Part of the Lecture Notes in Computer Science book series (LNIP,volume 12829)

Abstract

In information geometry, generalized exponential families and statistical manifolds with curvature are under active investigation in recent years. In this paper we consider the statistical manifold induced by a logarithmic \(L^{(\alpha )}\)-divergence which generalizes the Bregman divergence.
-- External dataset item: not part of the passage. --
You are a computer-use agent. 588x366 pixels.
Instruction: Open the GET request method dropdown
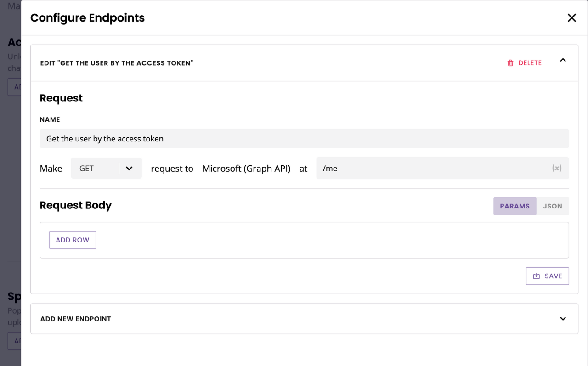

It is known that such a manifold is dually projectively flat with constant negative sectional curvature, and is closely related to the \(\mathcal {F}^{(\alpha )}\)-family, a generalized exponential family introduced by the second author [16]. Our main result constructs a dual foliation of the statistical manifold, i.e., an orthogonal decomposition consisting of primal and dual autoparallel submanifolds. This decomposition, which can be naturally interpreted in terms of primal and dual projections with respect to the logarithmic divergence, extends the dual foliation of a dually flat manifold studied by Amari [1]. As an application, we formulate a new \(L^{(\alpha )}\)-PCA problem which generalizes the exponential family PCA [5].

Keywords

  • Logarithmic divergence
  • Generalized exponential family
  • Dual foliation
  • Projection
  • Principal component analysis

This research is supported by NSERC Discovery Grant RGPIN-2019-04419 and a Connaught New Researcher Award.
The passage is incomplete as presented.